Quebrando o mutismo de onze anos de Jonhathan Safran Foer, “Aqui estou” (Alfaguara, 2018) surge como um romance impactante, repleto de histórias agitadas e conflitos entre as raízes e a evolução de uma família e de um povo: os Bloch, judeus, com membros e perspectivas dicotómicas entre a fidelidade à luta em Israel e a sobrevivência nos Estados Unidos.
O direito a reivindicar uma pátria e um núcleo de identidade familiar, os limites da luta pela sua preservação, os vazios de poder e a necessidade de serem redesenhadas novas fronteiras. Através da família, da religião, da tradição e do conflito, Safran Foer desbrava caminhos complexos de intimidade e identidade. A identidade dos Bloch que, sem disso se aperceberem, evoluíram e alienaram-se; a identidade de um povo que, persistindo na defesa da sua sobrevivência e hegemonia, cobra compromissos e gera desconfortos que, ao invés de serem mobilizadores, originam planos de fuga e de evitamento. Ao longo de quase setecentas páginas, o trajecto é de sobrevivência e de libertação do círculo vicioso de ambições, medos, cobranças e fugas.

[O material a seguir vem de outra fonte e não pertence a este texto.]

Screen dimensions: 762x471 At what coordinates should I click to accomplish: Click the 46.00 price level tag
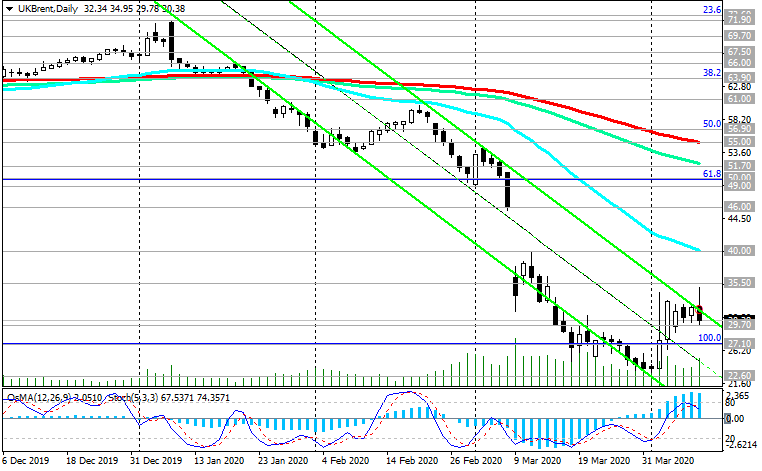[x=739, y=207]
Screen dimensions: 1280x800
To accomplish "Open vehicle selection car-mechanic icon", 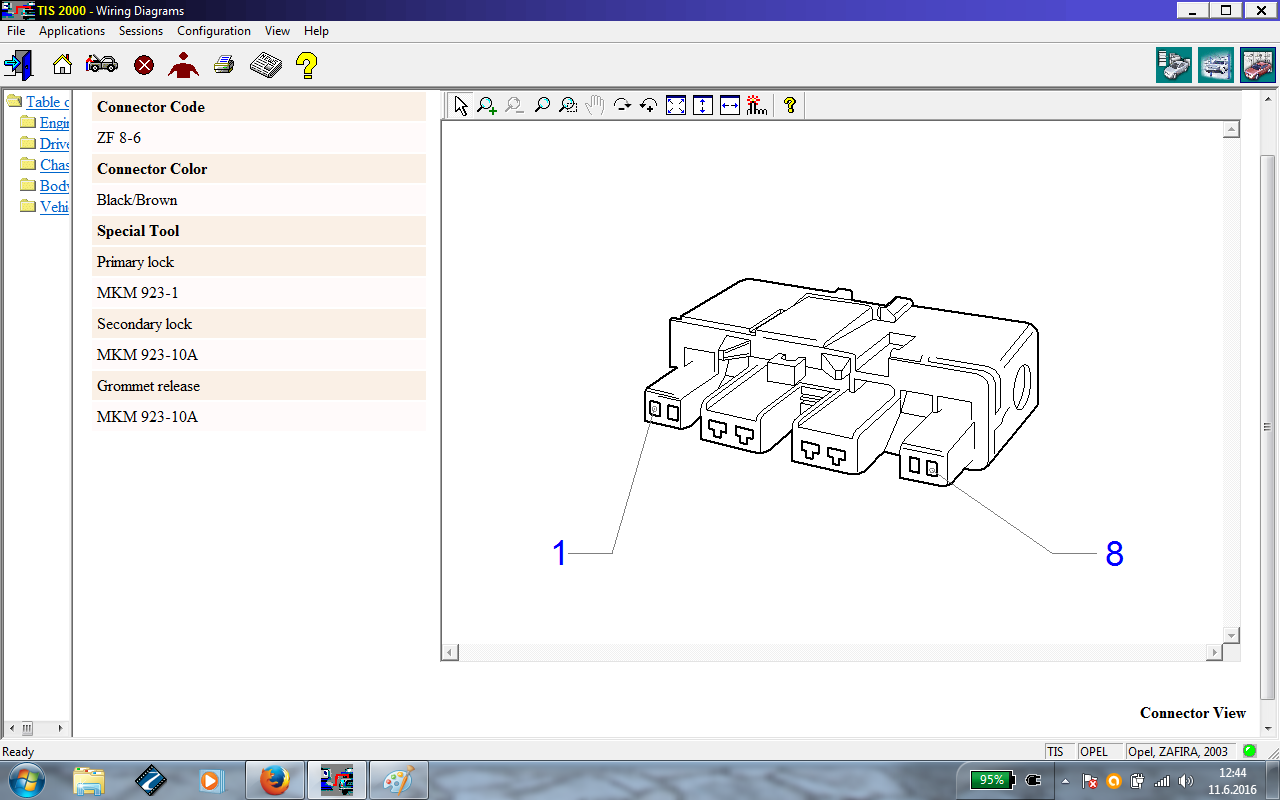I will 101,66.
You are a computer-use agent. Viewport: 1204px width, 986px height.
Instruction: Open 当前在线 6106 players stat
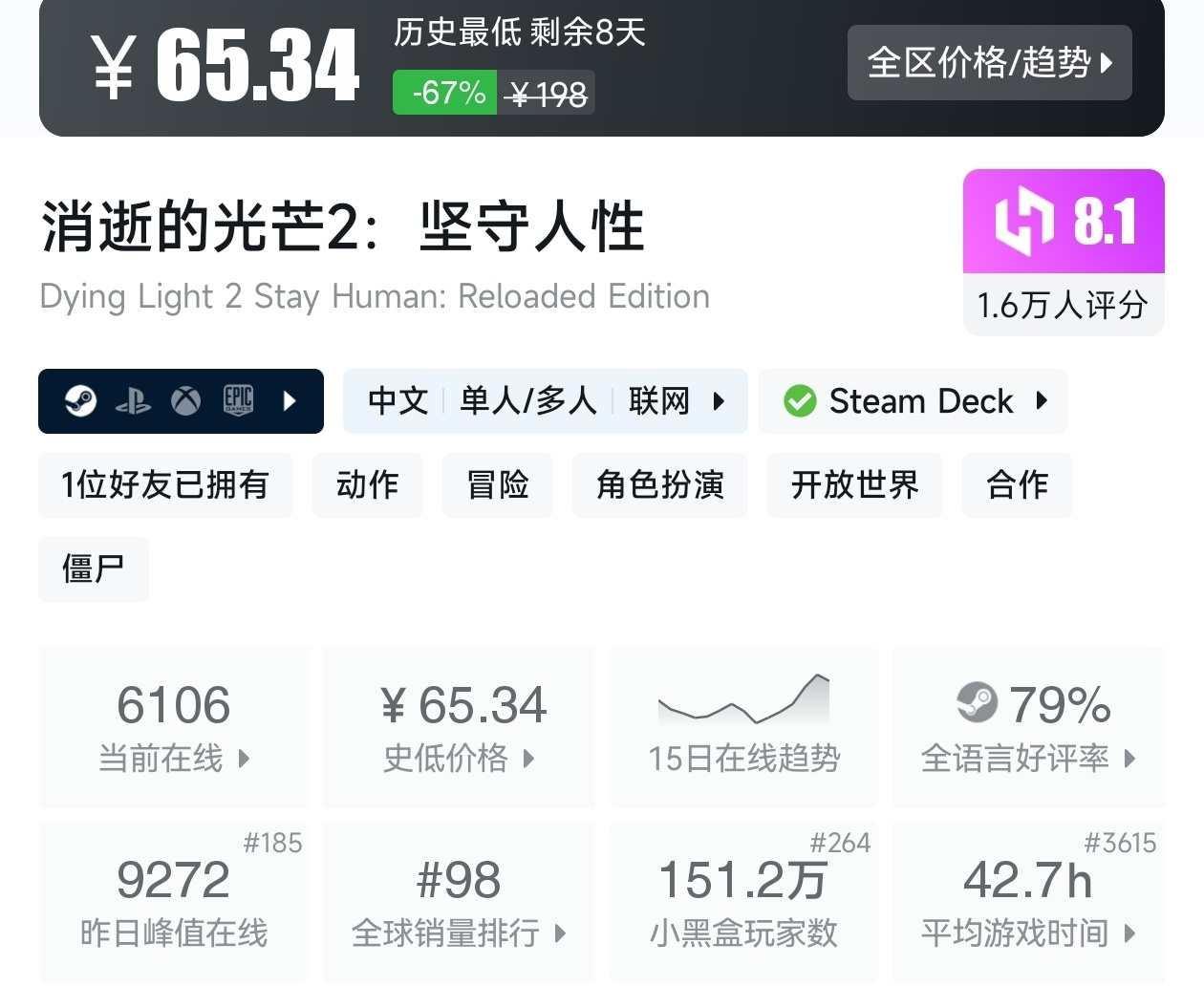click(x=174, y=726)
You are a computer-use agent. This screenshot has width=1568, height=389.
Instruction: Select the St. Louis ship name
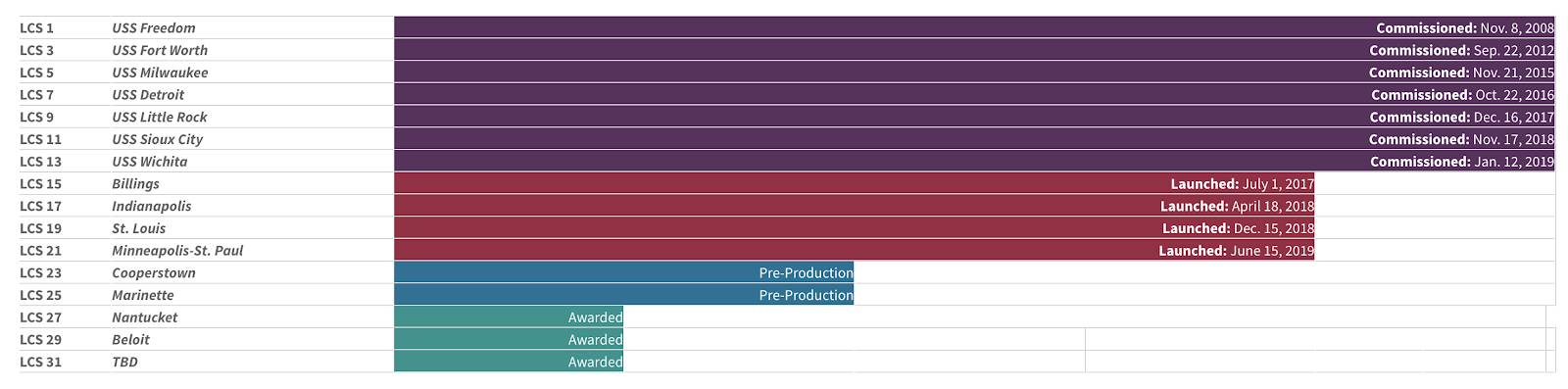pos(139,228)
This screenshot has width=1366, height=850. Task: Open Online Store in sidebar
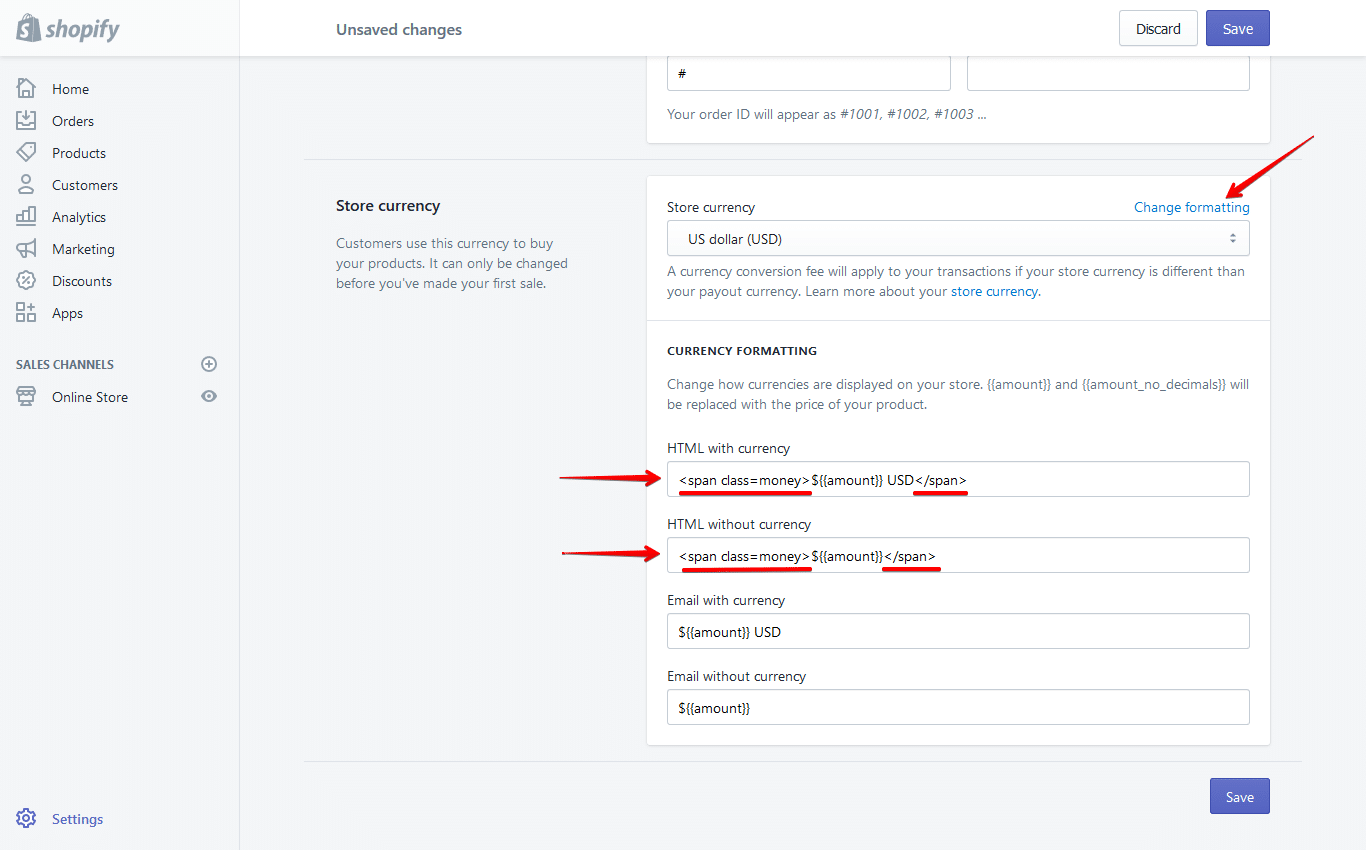(90, 397)
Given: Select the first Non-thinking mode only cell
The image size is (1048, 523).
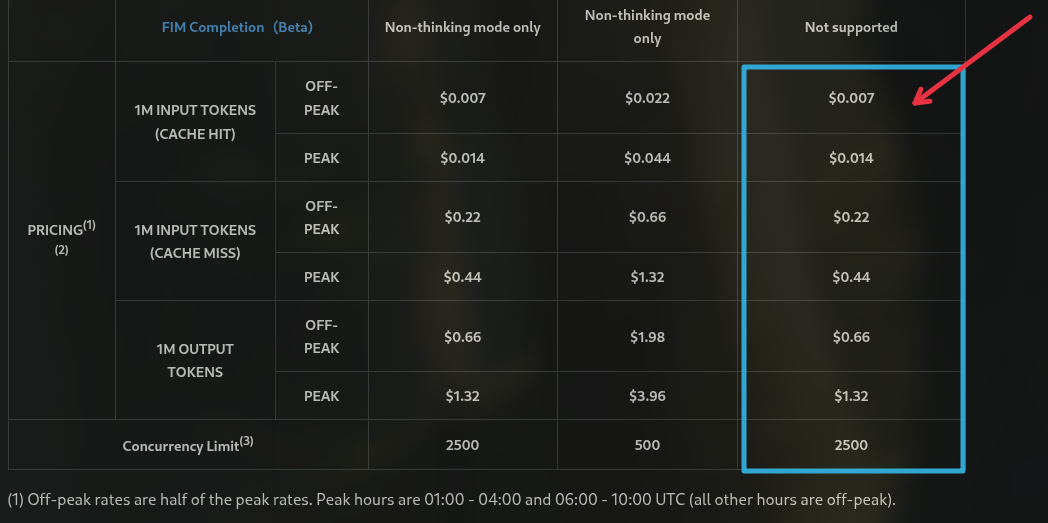Looking at the screenshot, I should point(463,27).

“Quando começou a destruição de Israel, Isaac Bloch ponderava se se devia matar ou mudar-se para o lar judaico. (…) Os horticultores alemães tinham podado a árvore de família de Isaac até ao solo da Galícia de onde brotara. Mas com sorte e intuição e sem qualquer ajuda dos céus, transplantara as suas raízes para os passeios de Washington, DC, e vivera o suficiente para ver novos ramos crescer.”
Jacob e Tamir, um judeu israelita e outro judeu americano, respectivamente, escalpelizam perspectivas e argumentos quanto ao valor e defesa da tradição, da religião e do valor da entrega à defesa de Israel. Onde é que faz mais sentido ou é mais relevante? Na luta armada, cujo fim se antecipa com facilidade, ou na sobrevivência em paragens mais tranquilas, lutando através da perpetuação da identidade de um povo através da sua história, hábitos, valores e sonhos? A narrativa permite tomar contacto e ponderar com a ameaça de colapso de um povo, de uma nação e de gerações sem perspectiva. Os refugiados, os conflitos bélicos, as catástrofes naturais, as doenças e as mortes, a escassez de tudo o que é indispensável à sobrevivência e à preservação da dignidade.
Israel e os judeus surgem retratados como um povo traumatizado. Também Jacob e Julia se entregam ao ressentimento e à frustração de uma vida diferente do que almejaram. O que havia de errado em procurar uma vida boa, ser tão ético e ambicioso quanto as circunstâncias o permitissem, sem a sacrificar por nada. Uma certeza: o trauma tem o poder de deformar a mente e a coração.
“A diferença entre conceder e aceitar é a depressão”. A vida familiar de Julia e Jacob passou a ser caracterizada por processos, negociações intermináveis e pequenos ajustes que os afastaram da intimidade. O seu foco passou a ser a funcionalidade do grupo, as decisões urgentes para que aquela roda andante, composta pelos cuidados aos três filhos, aos pais e aos compromissos extra, não bloqueasse. Se tal acontecesse, talvez os forçasse a observarem-se e a constatarem o inevitável, que o sentido da cadência e a emoção do processo estavam inequivocamente comprometidos, sem sentido. Mantê-la em movimento era manterem-se vivos, lutar pela sobrevivência de um sonho. Julia passou a observar os outros e a questionar-se como seria caso cedesse ao desejo de experimentar, de sair de si e da rotina que a afogava; Jacob entregou-se ao deleite do imaginário, à conquista fácil de um espaço de divagação e enleio, uma intimidade não concretizada mas explorada ao limite nas redes sociais, com um salto de desespero para um universo vazio de pudor e de convenções, envolto em desejos e fantasias. Ambos, Julia e Jacob, passaram a querer-se e a repudiar-se, a sentirem-se peões num jogo que já não desejavam. Agora era aguentar, aguentar sem perspectiva, percebendo que, quando se corre atrás da felicidade, foge-se da satisfação.
“Como haviam conseguido passar os últimos dezasseis anos a desaprender-se um do outro?”. Por fim, Jacob e Julia procuram a felicidade que não tenha que ser à custa um do outro. Decidem correr o risco de viver a vida errada em vez de morrer a morte errada, pondo fim à cegueira voluntária e ao entorpecimento. Ambos queriam viver livres sem se livrar das suas vidas, evitando continuar a pisar campos minados de fantasia e (des)honestidade.
“Aqui estou” é uma viagem intemporal à intimidade de uma família e de um povo, carregada de intenção, sensualidade e comoção, de vidas marcadas por sulcos profundos, vincos e pregas. Verdadeiros signos do tempo.